殿下がスーパーボウルのハーフタイムショーで「素晴らしい予定調和のパープル・メドレーとロック・クラシックのカヴァー」をやったことについて、しかもかつてほどではないが、アメリカの一般大衆の脳裏に焼き付いて離れないはずの「気持ち悪いかつてのPrinceのイメージ」をわざわざ久しぶりにやったことについて、ここしばらく何の役にも立たないのに考えてしまっていたのだが。


月曜に西海岸に赴任中のI嬢と「80年代を引きずりまくる2人きりの集い」を国際電話でやっていて、彼女が「あの頃は、マイコー君が親が安心して子供に勧められるアーティストで、殿下は子供に見せたくないアーティストナンバーワンだったのにねぇ」と言った時、何かとても腑に落ちた。
あの頃の破天荒を経て、すったもんだの「極端な話よっぽどのファンしか追い掛けていない90年代の記号時代」を経て、殿下はまぁ相変わらずの部分もあるものの、オトナにお成り遊ばしたのだ。
大衆の前に出て「はーい、お約束お約束」をやれる、しかもそれを結構高いエンタテイメント性でもってやる、というくらい、まともに成熟できたのだ。

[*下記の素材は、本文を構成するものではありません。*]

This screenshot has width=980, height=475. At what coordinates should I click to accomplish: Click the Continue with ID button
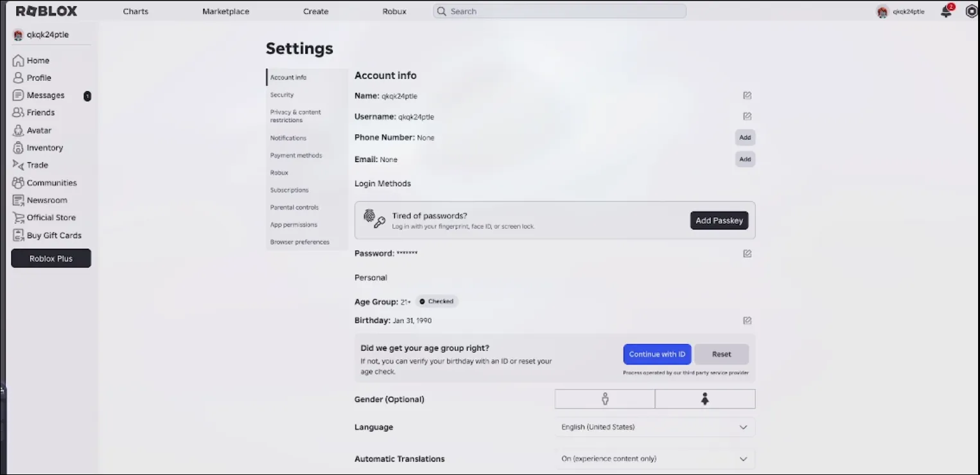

こういうの、まぁファンとしては幸福な事だと思っていいんだろうな。


マイコー君はあの頃の予測だと、今頃もうクインシー・ジョーンズの椅子に座ってるとばっかり思っていたのに。ただの『危ない人』になってしまった」とI嬢は続けていたが、ホントにねぇ。
何がのちのちの調和に繋がって何がのちのちの破綻に繋がるかなんて、その時には見えないもんだよなぁ。
ただ、あの頃まだ十代だったオレは「明日死にそうにないマイコー君よりも、明日死んでしまいそうな殿下が好き」だったのは、事実だなぁ。
で、今のオレはもう「明日死にそうなもの」を見ているのがしんどい。